> **RECORDS FOR THE TASK**
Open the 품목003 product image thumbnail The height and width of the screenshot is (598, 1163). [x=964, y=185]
--
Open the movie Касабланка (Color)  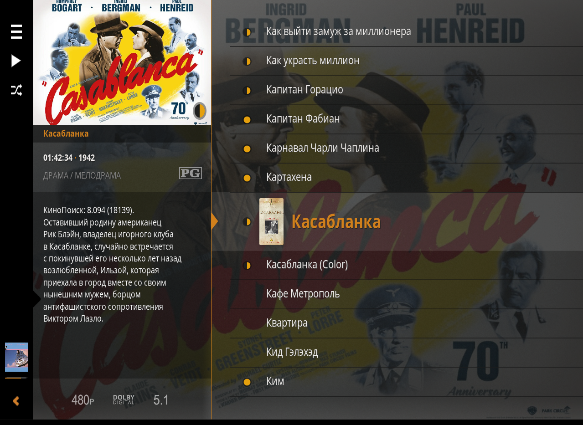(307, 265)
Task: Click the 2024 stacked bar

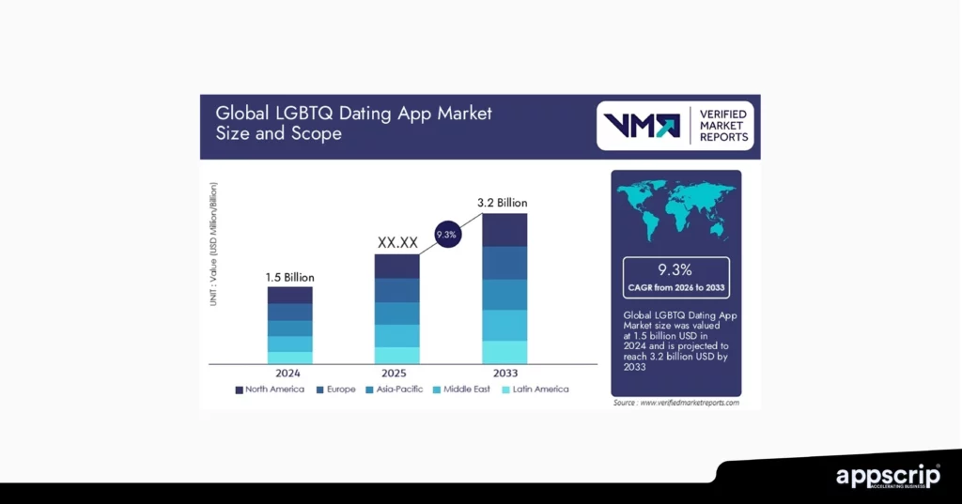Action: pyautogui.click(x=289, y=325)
==
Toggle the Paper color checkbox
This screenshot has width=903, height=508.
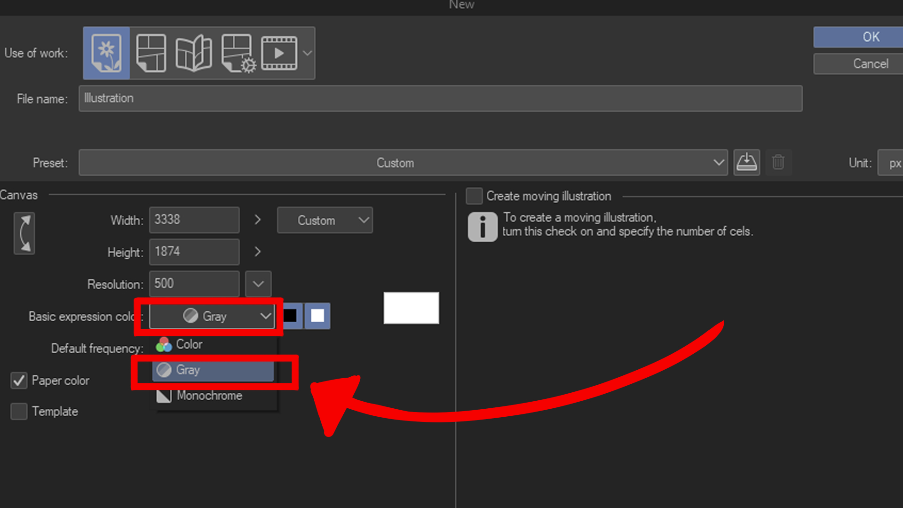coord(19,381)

> **REQUIREMENT**
Please shift every coordinate in the answers by adding 41 to each number, and give again all the lines of the records from the line with "Toggle the Paper color checkbox" up to and including the line with "coord(19,381)", with the requests included. Leave the pictures out of your answer.

> **TASK RESPONSE**
Toggle the Paper color checkbox
This screenshot has width=903, height=508.
coord(60,422)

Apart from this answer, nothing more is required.